* Start Records *

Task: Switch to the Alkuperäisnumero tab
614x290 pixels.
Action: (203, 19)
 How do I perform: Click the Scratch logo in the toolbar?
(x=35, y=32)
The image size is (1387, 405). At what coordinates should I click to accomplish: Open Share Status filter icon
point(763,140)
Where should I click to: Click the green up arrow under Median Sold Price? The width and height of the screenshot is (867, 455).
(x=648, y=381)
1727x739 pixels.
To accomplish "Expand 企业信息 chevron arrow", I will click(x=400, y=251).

* End Records *
* Start Records *

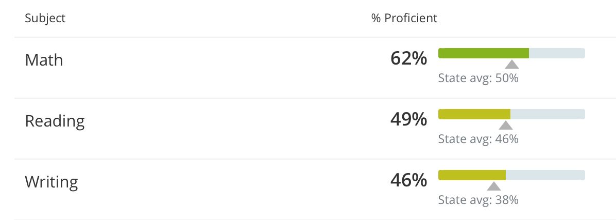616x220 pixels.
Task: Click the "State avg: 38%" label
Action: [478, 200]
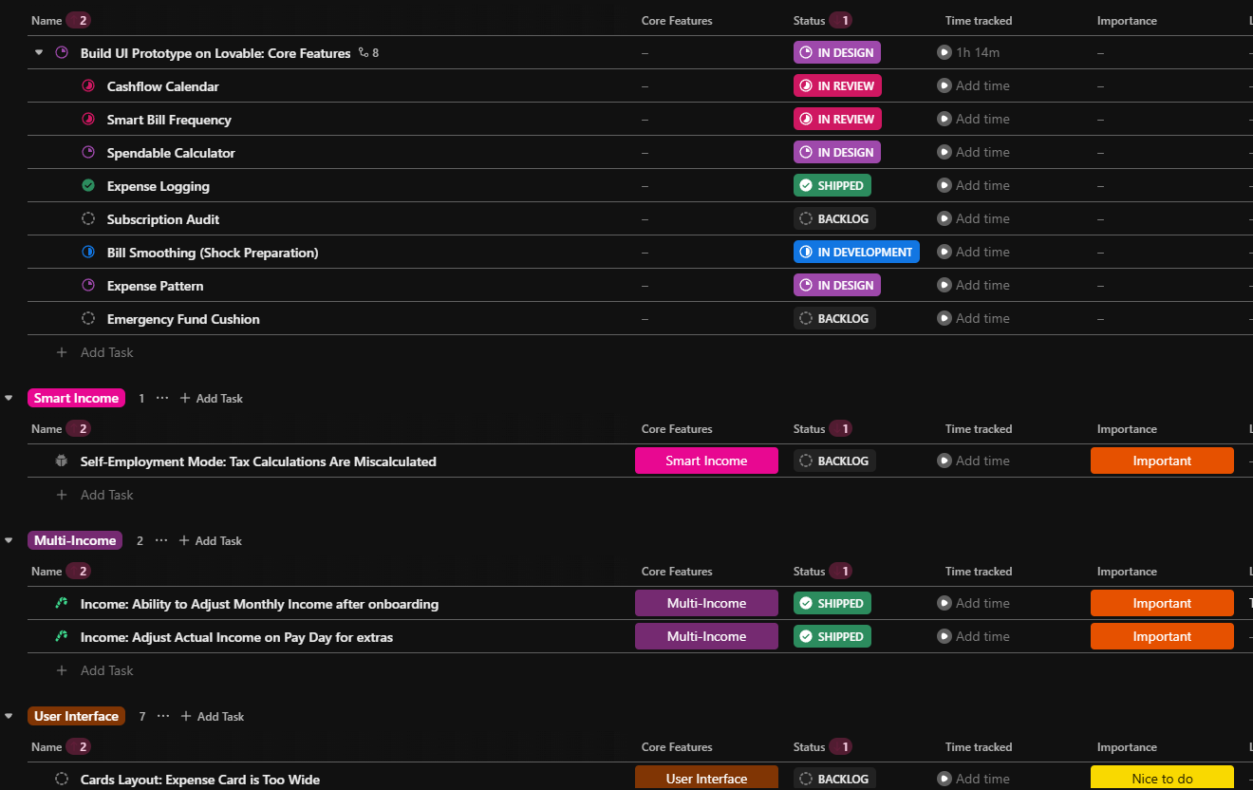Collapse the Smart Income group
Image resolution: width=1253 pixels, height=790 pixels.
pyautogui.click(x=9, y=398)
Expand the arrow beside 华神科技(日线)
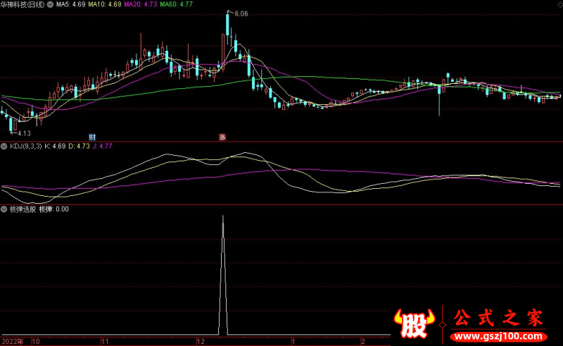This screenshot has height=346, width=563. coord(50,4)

* End Records *

● **Written instruction**
Pull out each line of the records above that contains the word "Task". Case matters.

● **Response to the exercise**
Task: Switch to the Alkuperäisnumero tab
Task: Click the "State avg: 38%" label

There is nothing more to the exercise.